"""

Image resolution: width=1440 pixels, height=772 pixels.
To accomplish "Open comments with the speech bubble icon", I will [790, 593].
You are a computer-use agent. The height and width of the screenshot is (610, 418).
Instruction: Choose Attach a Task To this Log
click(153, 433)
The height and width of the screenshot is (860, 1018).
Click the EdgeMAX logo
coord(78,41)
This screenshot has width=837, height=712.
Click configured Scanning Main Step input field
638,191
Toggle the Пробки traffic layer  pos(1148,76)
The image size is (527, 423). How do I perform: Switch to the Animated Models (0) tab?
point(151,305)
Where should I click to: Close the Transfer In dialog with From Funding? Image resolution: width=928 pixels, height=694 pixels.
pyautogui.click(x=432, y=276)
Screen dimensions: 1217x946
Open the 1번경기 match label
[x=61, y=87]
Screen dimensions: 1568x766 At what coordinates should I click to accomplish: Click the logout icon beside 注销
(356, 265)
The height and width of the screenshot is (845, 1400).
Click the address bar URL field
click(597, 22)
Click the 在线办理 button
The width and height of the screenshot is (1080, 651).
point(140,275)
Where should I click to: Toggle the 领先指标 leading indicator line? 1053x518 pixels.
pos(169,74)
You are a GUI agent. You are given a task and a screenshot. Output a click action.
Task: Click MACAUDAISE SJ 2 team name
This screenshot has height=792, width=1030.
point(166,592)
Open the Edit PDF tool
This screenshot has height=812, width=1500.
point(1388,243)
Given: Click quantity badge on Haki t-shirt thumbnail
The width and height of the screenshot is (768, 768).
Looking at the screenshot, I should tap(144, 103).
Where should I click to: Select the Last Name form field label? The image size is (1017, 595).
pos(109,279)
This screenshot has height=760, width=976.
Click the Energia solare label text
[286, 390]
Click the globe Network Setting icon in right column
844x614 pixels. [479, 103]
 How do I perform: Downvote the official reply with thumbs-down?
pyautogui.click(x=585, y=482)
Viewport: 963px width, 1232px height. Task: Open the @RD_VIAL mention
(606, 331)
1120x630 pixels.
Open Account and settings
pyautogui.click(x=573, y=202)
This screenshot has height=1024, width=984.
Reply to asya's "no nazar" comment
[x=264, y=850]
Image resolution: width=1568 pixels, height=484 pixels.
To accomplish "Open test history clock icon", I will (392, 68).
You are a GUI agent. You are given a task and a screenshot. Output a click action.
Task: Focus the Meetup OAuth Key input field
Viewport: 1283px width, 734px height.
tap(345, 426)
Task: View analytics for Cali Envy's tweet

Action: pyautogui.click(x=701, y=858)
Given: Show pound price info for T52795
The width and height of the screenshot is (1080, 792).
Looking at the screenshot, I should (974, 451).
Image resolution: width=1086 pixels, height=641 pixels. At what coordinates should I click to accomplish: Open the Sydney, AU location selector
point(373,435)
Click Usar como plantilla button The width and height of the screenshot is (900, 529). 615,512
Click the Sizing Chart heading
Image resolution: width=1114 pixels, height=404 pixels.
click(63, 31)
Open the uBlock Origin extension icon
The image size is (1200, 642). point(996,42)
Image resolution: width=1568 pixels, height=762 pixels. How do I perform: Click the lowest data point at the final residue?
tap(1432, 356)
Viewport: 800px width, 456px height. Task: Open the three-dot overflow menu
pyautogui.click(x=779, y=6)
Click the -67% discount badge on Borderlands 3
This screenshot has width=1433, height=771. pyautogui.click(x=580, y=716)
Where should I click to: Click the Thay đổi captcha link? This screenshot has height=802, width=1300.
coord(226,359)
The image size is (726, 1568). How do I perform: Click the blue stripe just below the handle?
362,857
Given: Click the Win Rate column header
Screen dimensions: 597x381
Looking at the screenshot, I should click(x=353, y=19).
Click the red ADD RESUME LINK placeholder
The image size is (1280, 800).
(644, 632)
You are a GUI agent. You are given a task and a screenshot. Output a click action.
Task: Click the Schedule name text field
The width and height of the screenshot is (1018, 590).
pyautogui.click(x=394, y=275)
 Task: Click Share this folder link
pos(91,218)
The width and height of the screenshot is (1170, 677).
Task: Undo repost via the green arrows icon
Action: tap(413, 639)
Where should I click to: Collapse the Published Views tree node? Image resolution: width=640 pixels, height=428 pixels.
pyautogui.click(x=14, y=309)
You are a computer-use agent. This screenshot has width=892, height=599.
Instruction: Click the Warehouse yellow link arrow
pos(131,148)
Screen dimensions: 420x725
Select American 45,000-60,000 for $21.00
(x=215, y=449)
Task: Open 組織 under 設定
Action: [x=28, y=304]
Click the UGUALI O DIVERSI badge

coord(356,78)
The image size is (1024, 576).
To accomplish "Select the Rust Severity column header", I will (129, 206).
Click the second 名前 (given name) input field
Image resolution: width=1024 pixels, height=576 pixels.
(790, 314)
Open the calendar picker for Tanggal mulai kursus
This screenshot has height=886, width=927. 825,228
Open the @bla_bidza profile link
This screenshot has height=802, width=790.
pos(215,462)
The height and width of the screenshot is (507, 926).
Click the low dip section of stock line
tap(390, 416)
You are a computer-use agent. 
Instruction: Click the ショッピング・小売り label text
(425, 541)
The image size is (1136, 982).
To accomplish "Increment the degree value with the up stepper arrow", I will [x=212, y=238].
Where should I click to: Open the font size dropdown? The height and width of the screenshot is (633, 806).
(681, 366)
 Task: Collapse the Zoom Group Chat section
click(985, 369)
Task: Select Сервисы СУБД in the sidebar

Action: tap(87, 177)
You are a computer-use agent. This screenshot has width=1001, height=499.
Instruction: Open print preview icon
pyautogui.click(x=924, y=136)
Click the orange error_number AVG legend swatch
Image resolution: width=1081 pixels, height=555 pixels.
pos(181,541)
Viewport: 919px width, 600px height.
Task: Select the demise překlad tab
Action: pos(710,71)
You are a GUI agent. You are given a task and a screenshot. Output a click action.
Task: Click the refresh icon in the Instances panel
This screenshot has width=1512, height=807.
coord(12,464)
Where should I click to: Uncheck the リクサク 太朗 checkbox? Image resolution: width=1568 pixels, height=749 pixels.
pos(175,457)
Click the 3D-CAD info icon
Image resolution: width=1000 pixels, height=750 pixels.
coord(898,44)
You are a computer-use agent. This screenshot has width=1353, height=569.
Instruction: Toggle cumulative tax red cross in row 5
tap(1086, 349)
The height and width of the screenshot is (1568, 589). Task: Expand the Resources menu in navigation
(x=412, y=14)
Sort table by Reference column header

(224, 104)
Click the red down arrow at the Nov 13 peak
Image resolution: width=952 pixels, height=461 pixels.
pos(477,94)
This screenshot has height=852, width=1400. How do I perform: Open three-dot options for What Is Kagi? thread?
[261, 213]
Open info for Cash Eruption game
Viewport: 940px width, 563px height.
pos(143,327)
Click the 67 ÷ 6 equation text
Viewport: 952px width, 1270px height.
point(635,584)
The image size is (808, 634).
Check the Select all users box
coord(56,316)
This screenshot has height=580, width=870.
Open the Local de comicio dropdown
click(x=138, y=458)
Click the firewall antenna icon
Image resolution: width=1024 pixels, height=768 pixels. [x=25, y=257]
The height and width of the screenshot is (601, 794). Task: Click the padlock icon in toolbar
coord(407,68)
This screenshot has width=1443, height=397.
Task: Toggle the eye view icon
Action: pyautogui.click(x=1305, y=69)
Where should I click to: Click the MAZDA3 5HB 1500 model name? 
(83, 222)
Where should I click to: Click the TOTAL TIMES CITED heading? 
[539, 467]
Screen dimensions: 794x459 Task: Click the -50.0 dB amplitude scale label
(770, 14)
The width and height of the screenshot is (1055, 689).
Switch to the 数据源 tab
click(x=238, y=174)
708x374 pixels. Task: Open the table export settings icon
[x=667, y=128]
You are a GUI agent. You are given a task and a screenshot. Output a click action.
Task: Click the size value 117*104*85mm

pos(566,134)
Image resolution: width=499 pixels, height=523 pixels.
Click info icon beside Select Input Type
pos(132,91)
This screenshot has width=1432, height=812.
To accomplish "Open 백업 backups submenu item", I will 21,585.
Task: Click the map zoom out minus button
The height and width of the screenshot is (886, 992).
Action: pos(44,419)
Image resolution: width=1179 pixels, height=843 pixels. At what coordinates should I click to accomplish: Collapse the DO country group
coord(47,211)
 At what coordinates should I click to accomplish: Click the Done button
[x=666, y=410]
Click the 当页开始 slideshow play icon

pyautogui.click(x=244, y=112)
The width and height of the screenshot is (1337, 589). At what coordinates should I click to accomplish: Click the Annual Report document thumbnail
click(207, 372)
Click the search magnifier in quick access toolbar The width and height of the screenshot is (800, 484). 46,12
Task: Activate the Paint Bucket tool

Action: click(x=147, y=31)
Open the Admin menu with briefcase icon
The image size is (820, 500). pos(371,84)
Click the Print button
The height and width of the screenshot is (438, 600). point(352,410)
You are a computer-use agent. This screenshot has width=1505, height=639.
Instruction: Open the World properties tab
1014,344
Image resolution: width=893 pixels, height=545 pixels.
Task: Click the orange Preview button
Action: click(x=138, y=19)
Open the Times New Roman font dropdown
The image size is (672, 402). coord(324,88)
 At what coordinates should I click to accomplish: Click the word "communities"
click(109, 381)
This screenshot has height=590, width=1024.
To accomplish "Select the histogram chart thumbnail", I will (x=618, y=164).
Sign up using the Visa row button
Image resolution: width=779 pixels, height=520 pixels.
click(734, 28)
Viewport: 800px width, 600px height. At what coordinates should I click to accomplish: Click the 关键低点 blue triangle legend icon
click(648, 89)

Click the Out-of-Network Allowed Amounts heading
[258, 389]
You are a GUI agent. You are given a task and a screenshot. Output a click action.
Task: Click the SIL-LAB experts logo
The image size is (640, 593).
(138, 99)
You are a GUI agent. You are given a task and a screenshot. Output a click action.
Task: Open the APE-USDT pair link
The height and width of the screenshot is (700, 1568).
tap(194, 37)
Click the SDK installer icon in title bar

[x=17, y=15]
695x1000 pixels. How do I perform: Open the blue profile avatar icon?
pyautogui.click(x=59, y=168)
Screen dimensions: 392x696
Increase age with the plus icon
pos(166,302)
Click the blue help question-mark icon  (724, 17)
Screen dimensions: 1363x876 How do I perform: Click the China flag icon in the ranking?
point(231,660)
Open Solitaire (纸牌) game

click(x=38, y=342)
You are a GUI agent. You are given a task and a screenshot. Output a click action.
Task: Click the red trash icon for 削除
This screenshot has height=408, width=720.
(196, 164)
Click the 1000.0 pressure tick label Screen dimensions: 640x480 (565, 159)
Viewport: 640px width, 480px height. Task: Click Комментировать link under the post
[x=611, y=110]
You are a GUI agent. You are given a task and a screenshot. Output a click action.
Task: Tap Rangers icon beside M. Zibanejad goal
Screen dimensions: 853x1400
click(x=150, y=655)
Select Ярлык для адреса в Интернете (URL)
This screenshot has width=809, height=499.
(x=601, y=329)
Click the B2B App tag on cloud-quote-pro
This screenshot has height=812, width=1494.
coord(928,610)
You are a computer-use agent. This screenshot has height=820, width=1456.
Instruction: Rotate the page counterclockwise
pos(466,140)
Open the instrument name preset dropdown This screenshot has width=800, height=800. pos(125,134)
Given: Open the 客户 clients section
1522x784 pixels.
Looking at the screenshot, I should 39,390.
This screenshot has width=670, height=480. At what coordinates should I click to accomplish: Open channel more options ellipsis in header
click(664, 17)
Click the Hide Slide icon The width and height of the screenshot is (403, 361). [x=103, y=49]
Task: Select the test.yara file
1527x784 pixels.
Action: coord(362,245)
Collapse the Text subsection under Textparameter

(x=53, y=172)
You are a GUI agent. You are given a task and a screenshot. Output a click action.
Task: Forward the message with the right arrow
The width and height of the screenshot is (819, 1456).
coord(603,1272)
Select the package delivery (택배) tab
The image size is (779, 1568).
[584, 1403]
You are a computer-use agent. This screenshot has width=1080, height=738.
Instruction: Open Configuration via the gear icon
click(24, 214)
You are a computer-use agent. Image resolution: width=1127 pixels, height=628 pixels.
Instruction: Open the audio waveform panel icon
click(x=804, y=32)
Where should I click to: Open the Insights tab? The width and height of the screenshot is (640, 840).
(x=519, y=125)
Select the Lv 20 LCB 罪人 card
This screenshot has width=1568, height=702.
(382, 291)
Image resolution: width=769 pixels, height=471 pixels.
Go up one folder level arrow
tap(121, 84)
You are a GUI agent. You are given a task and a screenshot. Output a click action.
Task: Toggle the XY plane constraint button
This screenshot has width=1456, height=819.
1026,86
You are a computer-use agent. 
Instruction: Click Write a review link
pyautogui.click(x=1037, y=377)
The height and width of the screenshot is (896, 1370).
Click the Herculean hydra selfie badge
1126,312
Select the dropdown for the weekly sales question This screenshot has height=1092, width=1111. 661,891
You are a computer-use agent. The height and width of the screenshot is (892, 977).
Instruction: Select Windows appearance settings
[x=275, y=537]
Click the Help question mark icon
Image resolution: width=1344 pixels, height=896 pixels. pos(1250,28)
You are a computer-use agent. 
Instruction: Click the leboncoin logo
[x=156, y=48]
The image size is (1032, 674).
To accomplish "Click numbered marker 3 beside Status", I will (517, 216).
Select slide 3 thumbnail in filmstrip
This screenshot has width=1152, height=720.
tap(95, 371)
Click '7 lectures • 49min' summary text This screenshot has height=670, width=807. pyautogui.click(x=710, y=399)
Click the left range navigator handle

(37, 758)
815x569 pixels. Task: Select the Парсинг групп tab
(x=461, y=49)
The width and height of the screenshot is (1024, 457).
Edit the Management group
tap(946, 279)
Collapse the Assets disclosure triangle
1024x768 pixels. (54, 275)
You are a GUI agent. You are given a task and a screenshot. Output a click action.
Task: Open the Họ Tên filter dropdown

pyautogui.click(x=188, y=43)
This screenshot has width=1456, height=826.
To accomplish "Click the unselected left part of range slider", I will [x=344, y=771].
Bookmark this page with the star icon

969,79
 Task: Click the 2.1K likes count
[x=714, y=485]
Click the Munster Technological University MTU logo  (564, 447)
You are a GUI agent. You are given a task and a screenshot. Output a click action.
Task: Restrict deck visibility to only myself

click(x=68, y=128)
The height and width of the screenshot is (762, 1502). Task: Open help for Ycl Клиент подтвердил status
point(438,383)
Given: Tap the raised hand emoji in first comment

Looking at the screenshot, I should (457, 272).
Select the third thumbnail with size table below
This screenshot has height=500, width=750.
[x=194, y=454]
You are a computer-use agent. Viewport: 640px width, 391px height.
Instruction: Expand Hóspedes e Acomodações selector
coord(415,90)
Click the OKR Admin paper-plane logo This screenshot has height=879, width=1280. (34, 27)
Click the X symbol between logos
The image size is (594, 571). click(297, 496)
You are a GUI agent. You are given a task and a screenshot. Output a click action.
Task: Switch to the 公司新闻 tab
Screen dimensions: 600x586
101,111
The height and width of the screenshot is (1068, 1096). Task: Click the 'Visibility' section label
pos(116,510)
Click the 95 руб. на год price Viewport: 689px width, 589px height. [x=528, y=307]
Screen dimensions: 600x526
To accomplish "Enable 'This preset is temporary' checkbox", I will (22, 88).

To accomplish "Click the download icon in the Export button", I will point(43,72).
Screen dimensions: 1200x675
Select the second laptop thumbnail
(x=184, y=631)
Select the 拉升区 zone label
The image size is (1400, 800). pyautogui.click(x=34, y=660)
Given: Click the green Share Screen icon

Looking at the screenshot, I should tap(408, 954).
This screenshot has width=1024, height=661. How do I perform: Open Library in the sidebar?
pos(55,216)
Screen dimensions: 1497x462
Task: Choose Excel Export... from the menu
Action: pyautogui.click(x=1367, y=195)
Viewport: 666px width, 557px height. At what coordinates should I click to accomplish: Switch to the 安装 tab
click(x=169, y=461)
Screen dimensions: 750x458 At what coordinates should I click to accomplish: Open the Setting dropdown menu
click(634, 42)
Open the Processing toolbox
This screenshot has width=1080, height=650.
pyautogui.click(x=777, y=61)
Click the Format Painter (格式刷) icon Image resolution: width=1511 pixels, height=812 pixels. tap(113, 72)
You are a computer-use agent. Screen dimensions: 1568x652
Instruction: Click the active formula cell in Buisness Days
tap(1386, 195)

"""

## WHAT YOU ARE ASKED TO DO:
On how many lines above does the word "price" appear? Only the number should be given.

## ANSWER SPACE:
2